Open reibitto opened 4 years ago
I see there's retryDelay
and retryMaxCount
right now. I'm not sure if there's a different design to reconcile that with what I'm proposing.
The sealed trait I mentioned could maybe encode the concept of recoverable errors, unrecoverable errors, and maybe different retry policies (like Schedule.exponential) and so on. If we go with that kind of design, retryDelay
and retryMaxCount
kind of don't make sense anymore (it's too "global" of a setting).
This might require some more thought.
To give a better idea of the alternate design I was thinking of:
sealed trait MessageAction
object MessageAction {
case object Success extends MessageAction
case object Ignore extends MessageAction
case class Delay(delay: Duration) extends MessageAction
case class RecoverableError[E](error: E, retryPolicy: Schedule[Clock, Any, Duration]) extends MessageAction
case class UnrecoverableError[E](error: E) extends MessageAction
}
For the RecoverableError
case you calculate whether to retry or not and for how long based on ZIO Schedule and the ApproximateReceiveCount
header. That means you can do stuff like Schedule.exponential(1.second) && Schedule.recurs(10)
and put it in RecoverableError
to say "retry 10 times using exponential backoff" or anything else you can express with Schedule
.
This design feels more "ZIO" to me than my original proposal.

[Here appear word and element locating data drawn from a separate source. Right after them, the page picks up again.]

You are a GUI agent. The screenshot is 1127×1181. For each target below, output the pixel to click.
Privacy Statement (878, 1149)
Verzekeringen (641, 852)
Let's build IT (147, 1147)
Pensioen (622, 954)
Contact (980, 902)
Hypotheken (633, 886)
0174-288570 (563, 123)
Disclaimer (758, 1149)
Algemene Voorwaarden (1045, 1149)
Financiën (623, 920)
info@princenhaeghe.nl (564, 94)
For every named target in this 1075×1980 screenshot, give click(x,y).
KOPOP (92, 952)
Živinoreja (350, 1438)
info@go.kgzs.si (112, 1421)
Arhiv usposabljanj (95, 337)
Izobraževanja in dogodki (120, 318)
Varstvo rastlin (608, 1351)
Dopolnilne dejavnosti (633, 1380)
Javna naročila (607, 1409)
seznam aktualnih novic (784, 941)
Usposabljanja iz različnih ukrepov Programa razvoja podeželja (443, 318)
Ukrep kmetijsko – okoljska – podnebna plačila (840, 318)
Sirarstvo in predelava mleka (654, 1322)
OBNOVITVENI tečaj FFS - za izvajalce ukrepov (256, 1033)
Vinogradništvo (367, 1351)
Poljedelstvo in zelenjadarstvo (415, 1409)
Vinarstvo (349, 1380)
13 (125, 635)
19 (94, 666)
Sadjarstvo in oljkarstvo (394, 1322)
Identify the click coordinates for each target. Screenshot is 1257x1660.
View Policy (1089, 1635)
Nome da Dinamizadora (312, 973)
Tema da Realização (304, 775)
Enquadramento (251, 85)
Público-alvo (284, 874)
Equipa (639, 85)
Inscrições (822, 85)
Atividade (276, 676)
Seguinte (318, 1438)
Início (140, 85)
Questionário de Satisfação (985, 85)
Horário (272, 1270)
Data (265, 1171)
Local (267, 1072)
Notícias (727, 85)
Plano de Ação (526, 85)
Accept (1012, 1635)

And maybe you could make retryPolicy
a default param, with Schedule.spaced(settings.retryDelay) && Schedule.recurs(settings.retryMaxCount)
if you want to keep those settings and not make a breaking change.
The retry stuff only exists on the Publisher right now. I understand the need for Delay
as an equivalent to Akka ChangeMessageVisibility
, but for retrying can't you just use the combinators on ZStream
?
Oops, missed the fact that retry was on ProducerSettings
.
As for the relying on retries on ZStream for the consumer, that would work mostly fine in a single consumer case (with the exception of App restarts/crashes... you'll start retrying from 0 again). The issue is mostly with multiple consumers.
If you have multiple consumers in a distributed system pulling entries from the same queue, you can't share a ZIO retry policy between them. This is why I use ApproximateReceiveCount
to drive retries and exponential backoff.
Another case for Delay(0) or Ignore: Let's say I'm doing a rolling deployment with my consumer nodes. They will be running different versions for a while. In this kind of case you may want to say, "I don't know how to handle this version of the message. Let some other consumer pick it up."
By the way, I created a separate issue in ZIO that's kind of a prerequisite for the retries I had in mind: https://github.com/zio/zio/issues/3468
I'm looking to migrate to zio-sqs, but right now as far as I can tell there are 2 main modes of operation:
autoDelete=true
: This is basically at most once semantics. If your handler dies or there is a hard crash, the message you were in the middle of handling is lost forever.autoDelete=false
: Manual mode. You have to ensure to calldeleteMessage
and so on properly yourself.I think it would be nice if there was something similar to Alpakka's
SqsAckSink
: https://doc.akka.io/docs/alpakka/current/sqs.html#updating-message-statusesBasically through the type system to ensure that you handle what to do with a message after your handler has run. This gives you at least once semantics (or if you ensure your handler is idempotent, then it's effectively exactly once semantics).
A sealed trait with the following cases would cover everything I believe:
MessageAction
Done
/Delete
Skip
/Ignore
RetryLater(visibilityTimeout)
/ChangeMessageVisibility(visibilityTimeout)
Not sure on the specific naming to use, but that's the basic idea.
Is this something that makes sense for zio-sqs?